Esse breve percurso nos aponta alguns aspectos que devemos levar em consideração ao pensar nas materialidades produzidas pelas marcas. Em primeiro lugar há uma dimensão afetiva, às vezes contida no próprio objeto, como é o caso das mascotes, mas principalmente fruto das experiências do consumidor e dos rituais que circunscrevem essa materialidade. Depositamos afetos em produtos pelo esforço para comprá-los ou ao associá-los a pessoas. Nos apegamos a embalagens por estratégias de reconhecimento ou colecionismos (quem não ficou eufórico para encontrar uma lata de Coca-Cola com seu nome nela gravado?). Ou criamos memórias a partir dos contextos dos objetos promocionais, como é o caso dos copos de festivais de música, que carregam neles as experiências e encontros vividos naquele evento.
A segunda dimensão é a utilitária. Alguns objetos têm usos funcionais no cotidiano. Não são apenas decorativos, mas se integram às atividades diárias e passam a inserir a marca em nossas vivências sem que muitas vezes percebamos. Afinal, são “apenas” objetos. Mas estão lá, direcionando nossas ações e atuando em nossas mentes. Observamos aos montes canecas, canetas e ecobags impressas com logotipos. Mas esses objetos têm sentido para a marca?

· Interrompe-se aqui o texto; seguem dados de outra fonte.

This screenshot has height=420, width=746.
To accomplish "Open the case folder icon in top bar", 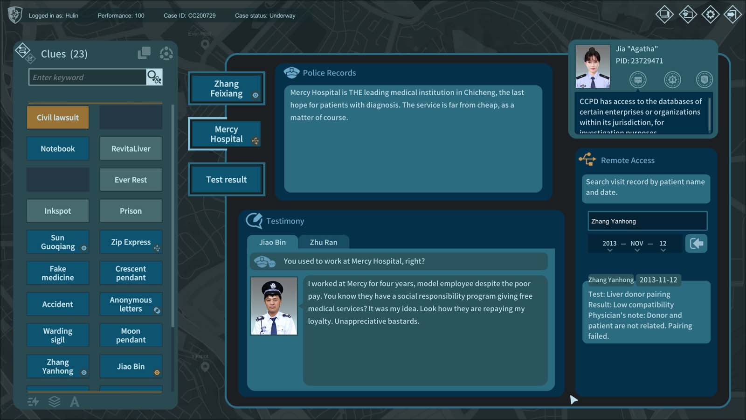I will pos(688,14).
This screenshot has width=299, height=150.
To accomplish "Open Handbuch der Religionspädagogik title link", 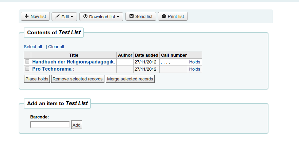I will pyautogui.click(x=74, y=62).
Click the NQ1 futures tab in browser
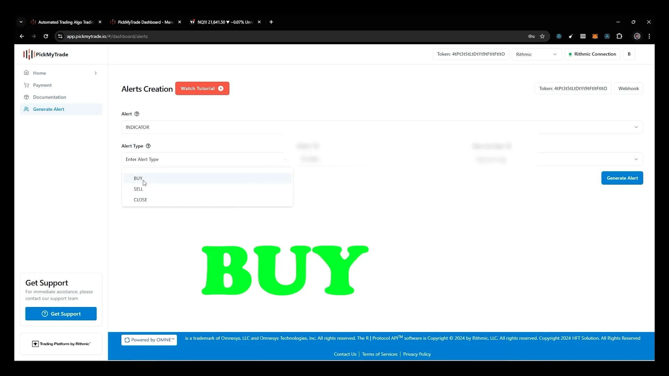The height and width of the screenshot is (376, 669). 225,22
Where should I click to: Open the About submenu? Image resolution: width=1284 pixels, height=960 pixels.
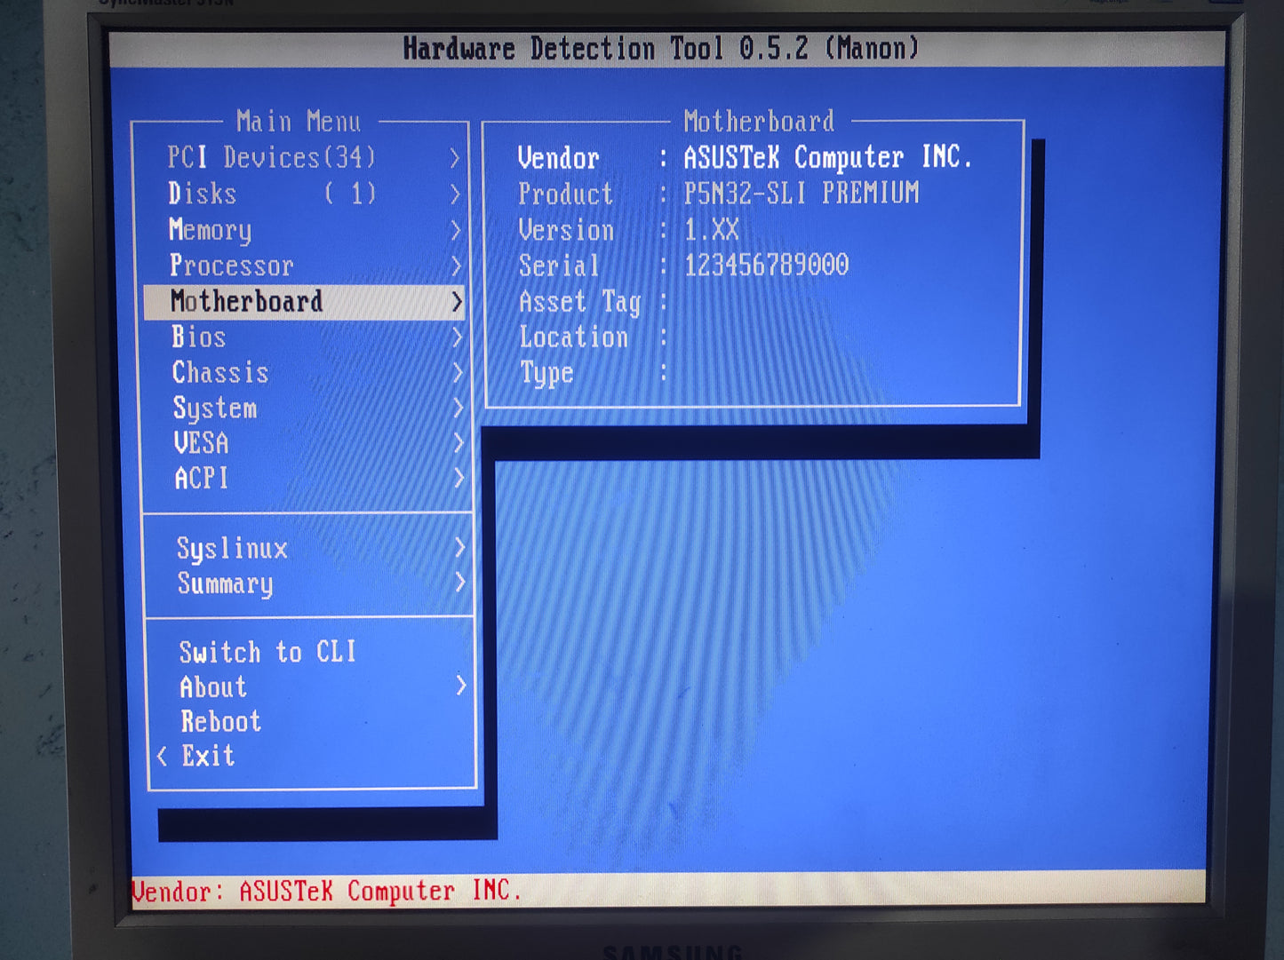coord(213,686)
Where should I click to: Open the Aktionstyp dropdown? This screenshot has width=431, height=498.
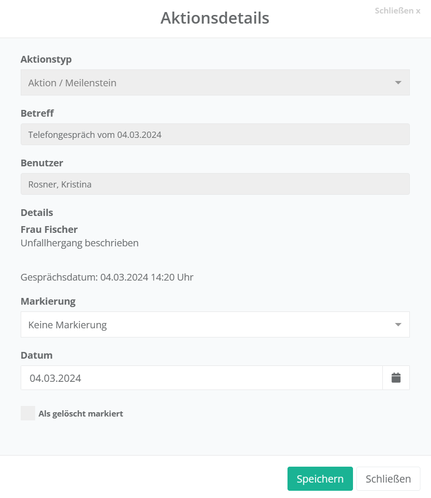coord(215,83)
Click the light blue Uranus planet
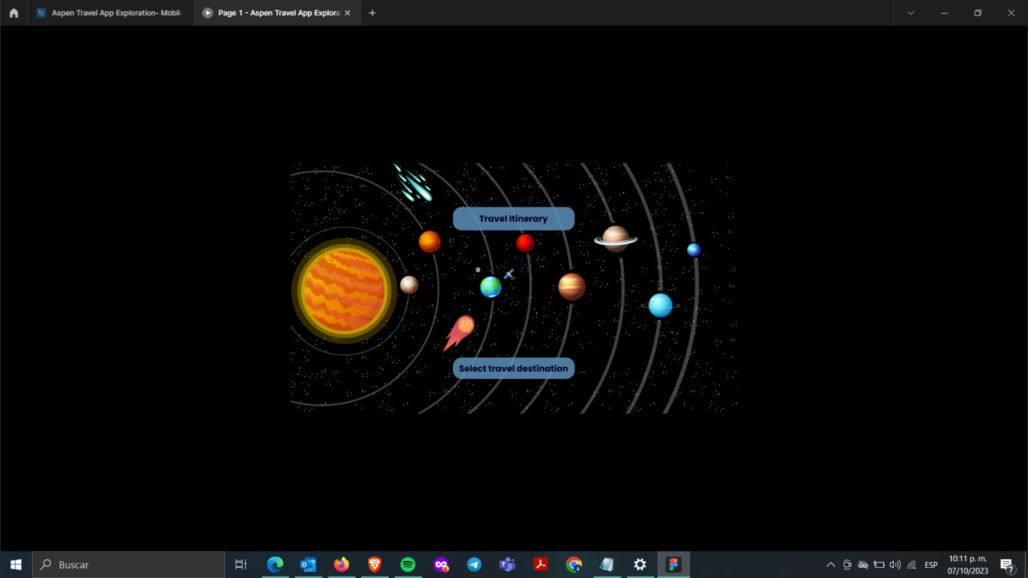Viewport: 1028px width, 578px height. pos(660,306)
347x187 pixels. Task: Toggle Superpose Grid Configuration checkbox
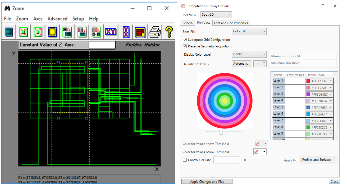185,40
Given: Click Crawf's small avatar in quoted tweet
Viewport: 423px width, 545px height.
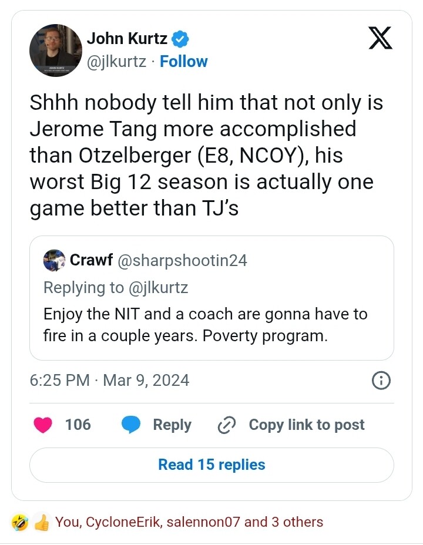Looking at the screenshot, I should tap(54, 260).
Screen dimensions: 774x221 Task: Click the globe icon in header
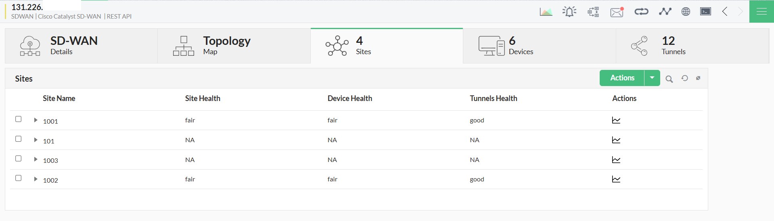(x=686, y=12)
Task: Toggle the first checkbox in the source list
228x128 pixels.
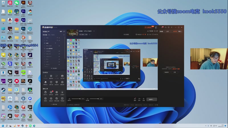Action: tap(45, 38)
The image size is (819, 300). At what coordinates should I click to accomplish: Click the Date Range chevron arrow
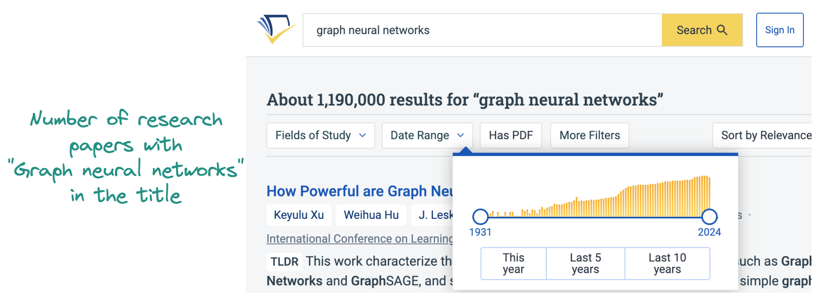[x=461, y=135]
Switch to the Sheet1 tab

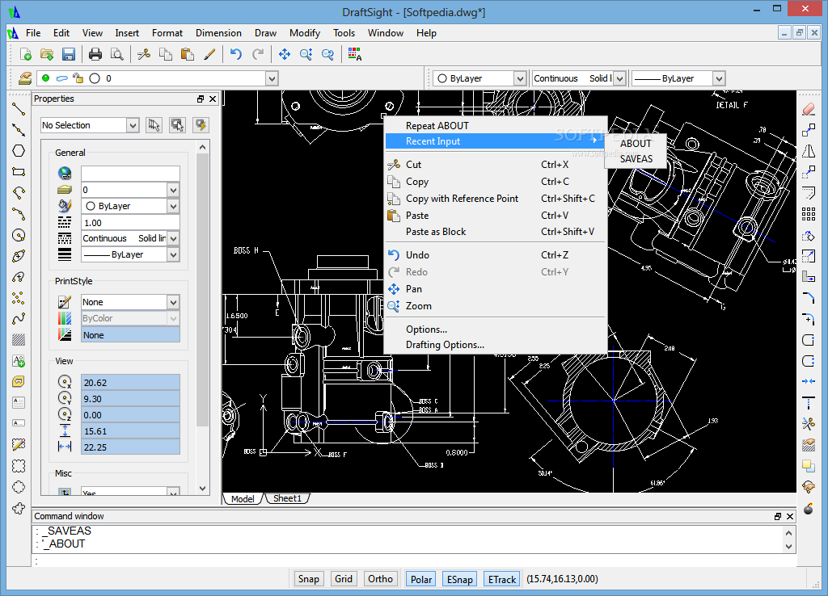287,498
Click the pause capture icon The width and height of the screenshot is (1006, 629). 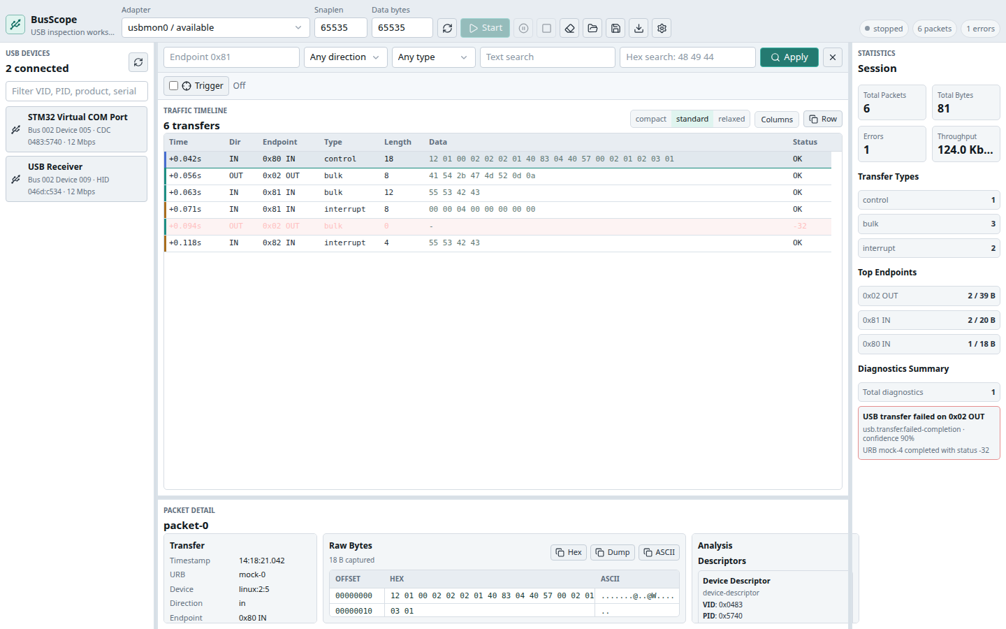pos(523,28)
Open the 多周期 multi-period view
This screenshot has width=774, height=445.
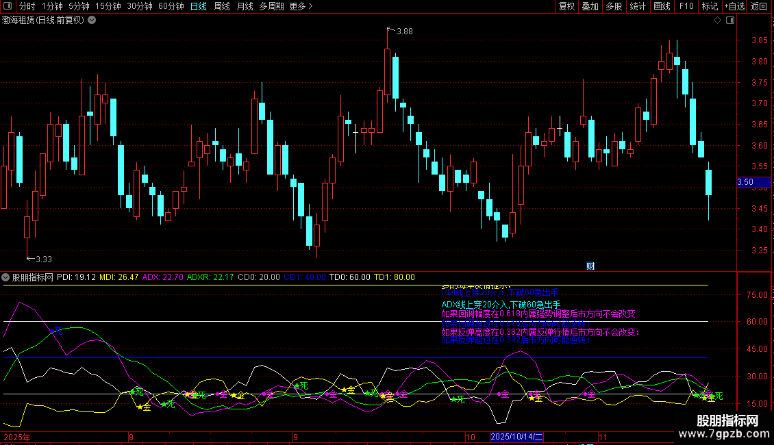(x=271, y=7)
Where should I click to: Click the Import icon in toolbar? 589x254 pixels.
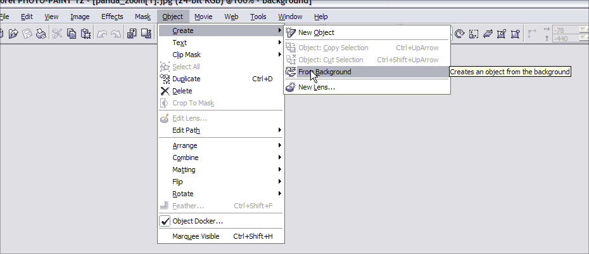132,34
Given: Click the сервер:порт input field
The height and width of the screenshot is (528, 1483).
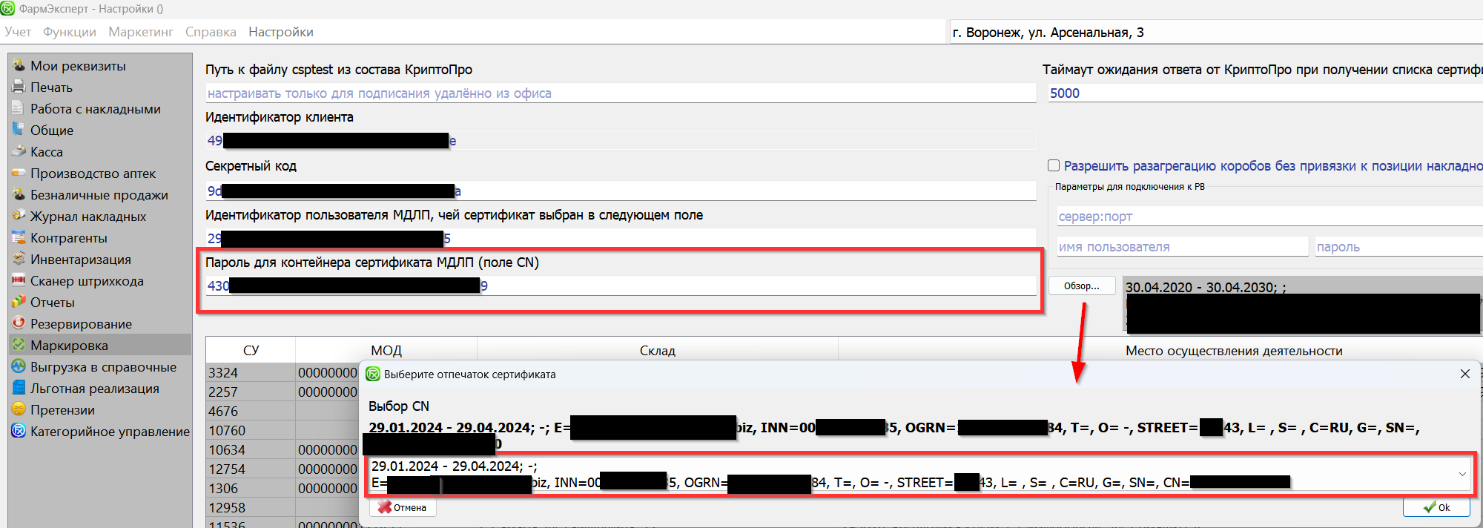Looking at the screenshot, I should point(1268,217).
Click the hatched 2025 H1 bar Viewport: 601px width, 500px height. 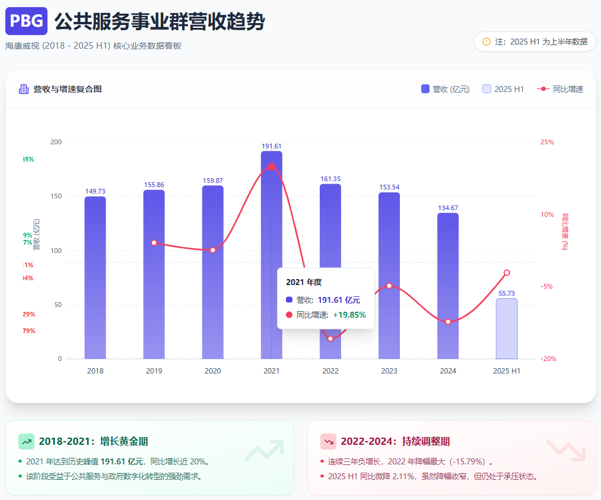(x=507, y=328)
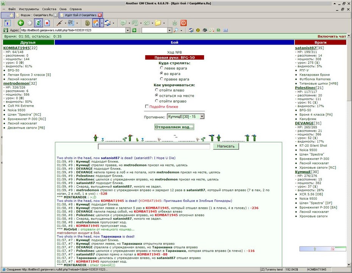Click the green go arrow beside address

(134, 30)
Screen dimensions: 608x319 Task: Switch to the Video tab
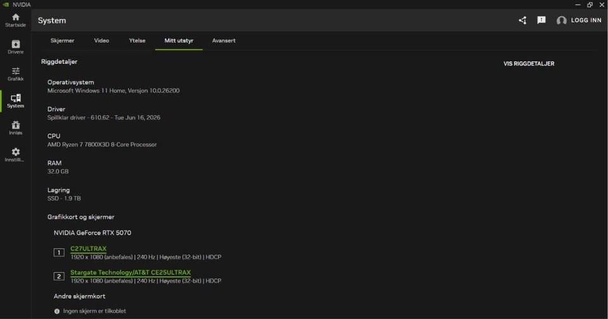click(x=101, y=41)
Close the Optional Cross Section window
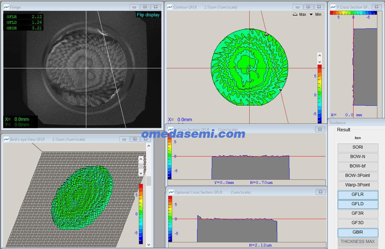 pos(320,192)
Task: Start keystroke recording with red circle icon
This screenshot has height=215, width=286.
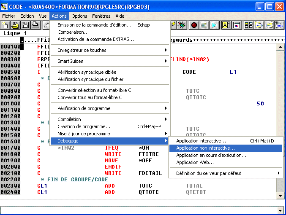Action: pyautogui.click(x=194, y=25)
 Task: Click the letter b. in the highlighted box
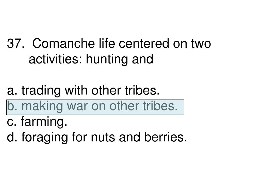(12, 106)
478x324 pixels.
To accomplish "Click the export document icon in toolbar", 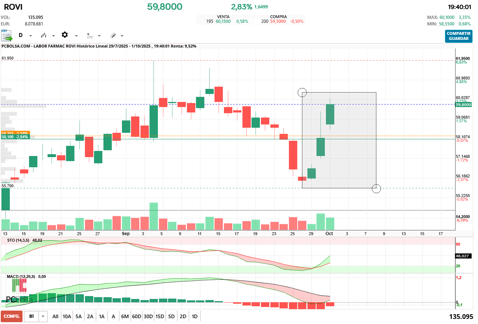I will 7,36.
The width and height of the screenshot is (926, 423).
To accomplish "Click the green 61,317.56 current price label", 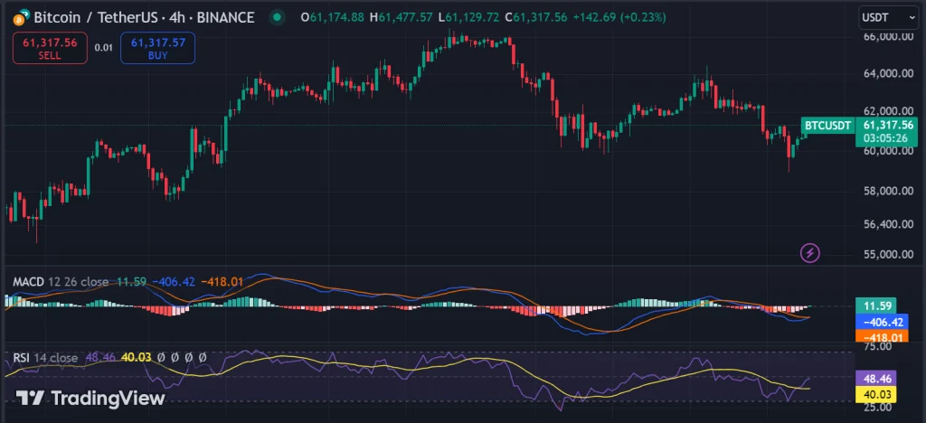I will [x=887, y=125].
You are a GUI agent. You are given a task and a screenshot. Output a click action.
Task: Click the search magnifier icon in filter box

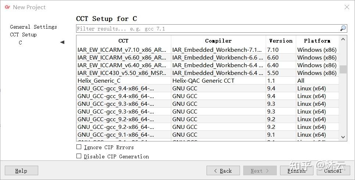point(343,28)
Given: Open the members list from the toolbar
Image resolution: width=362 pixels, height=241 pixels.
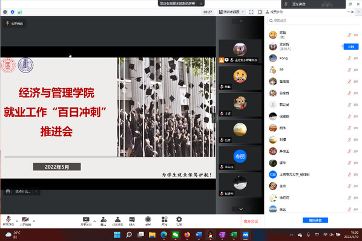Looking at the screenshot, I should tap(117, 221).
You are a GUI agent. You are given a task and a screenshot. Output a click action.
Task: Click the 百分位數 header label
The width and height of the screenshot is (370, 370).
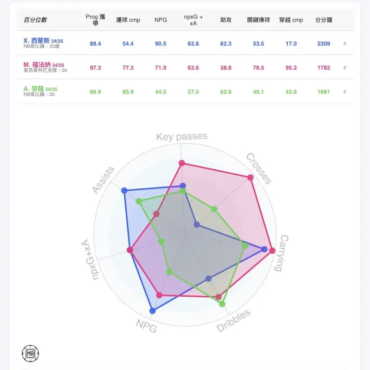point(35,20)
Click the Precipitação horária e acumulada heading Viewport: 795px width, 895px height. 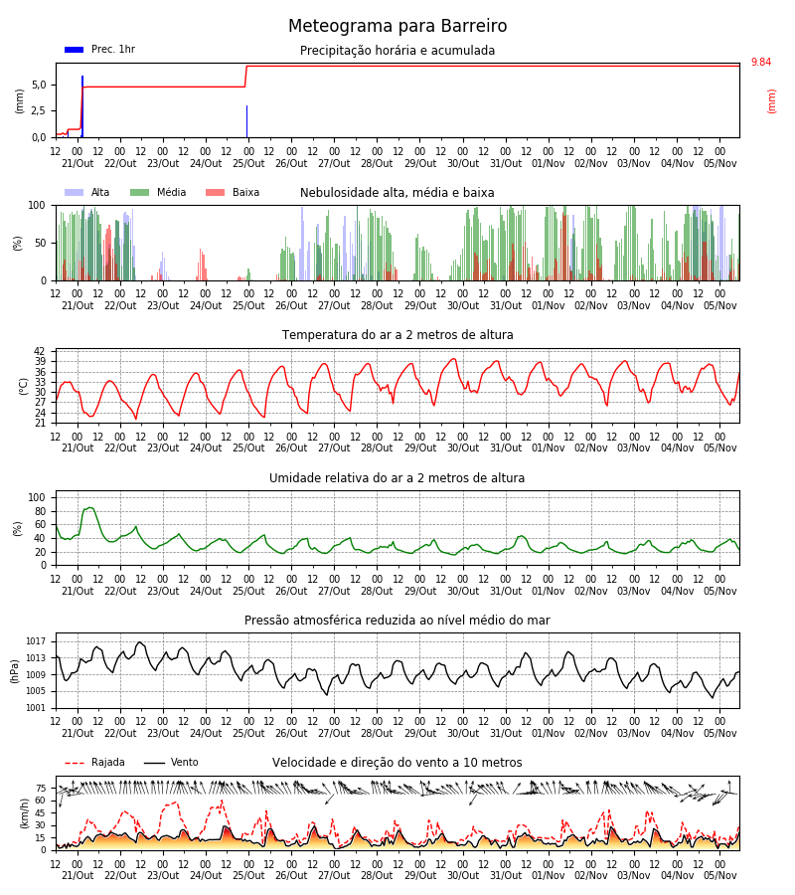click(x=398, y=51)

Ou atuam somente em uma lógica promocional? Quais possibilidades são capazes de representar valores e trabalhar em conjunto com outras ações de seu ecossistema publicitário?
Chegamos enfim à dimensão simbólica dessa vida material. Aos objetos eminentemente semióticos, capazes de construir significados e gerar novas associações nas mentes das pessoas. Algumas marcas nativas digitais vêm trabalhando essa dimensão com precisão. É o caso da Tidal, serviço de streaming de música lançado pelo marido de Beyoncé, que imprimiu sua marca em pochetes para oferecer como brindes aos frequentadores de um evento realizado em São Paulo. Urbanidade, juventude e contemporaneidade são algumas das associações possíveis para essa ação. Conexões que fazem sentido para seus consumidores e também para a marca, que passa a não existir apenas como aplicativo de celular, mas a habitar os guarda-roupas das pessoas e as ruas da cidade.
Ou ainda McDonald’s que, no cenário de limitação à circulação imposto pela pandemia, lança diversas ações batizadas de “Méqui em casa”. Entre elas, a venda de outros produtos para além de alimentos: almofadas em forma de hamburguer, meias e cobertores com as expressividades da marca estão entre alguns deles. A campanha transborda da efemeridade do momento da refeição e estende sua habitação no ambiente doméstico. Menos atenção àquilo que o produto oferece, mas conexões da marca com o aconchego do lar e conforto de estar em casa.
Os objetos nos fazem como indivíduos e sujeitos, guiam nossas ações e carregam as histórias de seus contextos. Eles são potentes suportes midiáticos que, como signos utilitários, fazem do uso uma forma de inserir e reiterar a marca no cotidiano. Mas podem ir além. Em sua capacidade de evocar memórias e criar novas associações, eles se transformam em expressivos signos de marca, que vão do produto e embalagem às diversas possibilidades concebidas nas mentes de nossos criativos. Eles constroem afetividades e se conectam a valores sociais. Os caminhos são infinitos e nos revelam a possibilidade de elaboração de uma cultura material que faça sentido para as marcas e que transmita potentes significados para as pessoas.
Rafael Orlandini
Publicitário formado pela ECA-USP e especialista em Cultura Material & Consumo: perspectivas semiopsicanalíticas pela ECA-USP, mestrando do PPGCOM-USP e analista de pesquisa da Casa Semio.